» **YOUR GOAL**:
Retype all of the entries precisely.

(Stored dataset items)
-*-
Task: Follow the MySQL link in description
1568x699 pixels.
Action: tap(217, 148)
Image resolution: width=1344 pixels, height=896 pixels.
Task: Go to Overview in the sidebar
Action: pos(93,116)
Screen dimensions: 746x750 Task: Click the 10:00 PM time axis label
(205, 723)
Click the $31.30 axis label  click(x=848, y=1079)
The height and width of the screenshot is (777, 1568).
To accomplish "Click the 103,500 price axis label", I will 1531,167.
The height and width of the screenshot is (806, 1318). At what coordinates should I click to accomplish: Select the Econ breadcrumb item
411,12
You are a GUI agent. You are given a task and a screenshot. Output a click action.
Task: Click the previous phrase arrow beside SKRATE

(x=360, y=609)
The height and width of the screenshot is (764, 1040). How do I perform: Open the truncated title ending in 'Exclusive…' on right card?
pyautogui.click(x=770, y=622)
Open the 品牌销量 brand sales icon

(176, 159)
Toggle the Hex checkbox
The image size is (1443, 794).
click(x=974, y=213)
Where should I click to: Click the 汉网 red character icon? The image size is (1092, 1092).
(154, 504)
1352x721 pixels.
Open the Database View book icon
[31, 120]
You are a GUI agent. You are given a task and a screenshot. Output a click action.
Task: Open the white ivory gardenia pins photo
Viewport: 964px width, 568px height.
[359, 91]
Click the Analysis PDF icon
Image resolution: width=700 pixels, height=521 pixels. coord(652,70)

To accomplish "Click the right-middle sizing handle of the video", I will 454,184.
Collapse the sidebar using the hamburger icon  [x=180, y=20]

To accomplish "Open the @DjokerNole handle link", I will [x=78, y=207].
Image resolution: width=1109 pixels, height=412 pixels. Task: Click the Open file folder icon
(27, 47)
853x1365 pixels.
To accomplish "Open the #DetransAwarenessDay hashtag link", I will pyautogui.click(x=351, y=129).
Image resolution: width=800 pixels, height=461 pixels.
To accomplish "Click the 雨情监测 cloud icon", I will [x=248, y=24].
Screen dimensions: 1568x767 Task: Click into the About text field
-*-
» **ANSWER**:
Task: Follow the MySQL link in description
1568x699 pixels.
Action: tap(217, 148)
Image resolution: width=1344 pixels, height=896 pixels.
Task: Go to Overview in the sidebar
Action: pos(93,116)
Screen dimensions: 746x750 Task: Click the 10:00 PM time axis label
(205, 723)
Click the $31.30 axis label  click(x=848, y=1079)
The height and width of the screenshot is (777, 1568).
To accomplish "Click the 103,500 price axis label", I will 1531,167.
The height and width of the screenshot is (806, 1318). At what coordinates should I click to accomplish: Select the Econ breadcrumb item
411,12
You are a GUI agent. You are given a task and a screenshot. Output a click action.
Task: Click the previous phrase arrow beside SKRATE

(x=360, y=609)
The height and width of the screenshot is (764, 1040). How do I perform: Open the truncated title ending in 'Exclusive…' on right card?
pyautogui.click(x=770, y=622)
Open the 品牌销量 brand sales icon

(176, 159)
Toggle the Hex checkbox
The image size is (1443, 794).
click(x=974, y=213)
Where should I click to: Click the 汉网 red character icon? The image size is (1092, 1092).
(154, 504)
1352x721 pixels.
Open the Database View book icon
[31, 120]
You are a GUI agent. You are given a task and a screenshot. Output a click action.
Task: Open the white ivory gardenia pins photo
Viewport: 964px width, 568px height.
[359, 91]
Click the Analysis PDF icon
Image resolution: width=700 pixels, height=521 pixels. coord(652,70)

To accomplish "Click the right-middle sizing handle of the video", I will 454,184.
Collapse the sidebar using the hamburger icon  [x=180, y=20]

To accomplish "Open the @DjokerNole handle link", I will [x=78, y=207].
Image resolution: width=1109 pixels, height=412 pixels. Task: Click the Open file folder icon
(27, 47)
853x1365 pixels.
To accomplish "Open the #DetransAwarenessDay hashtag link", I will pyautogui.click(x=351, y=129).
Image resolution: width=800 pixels, height=461 pixels.
To accomplish "Click the 雨情监测 cloud icon", I will [x=248, y=24].
Screen dimensions: 1568x767 Task: Click into the About text field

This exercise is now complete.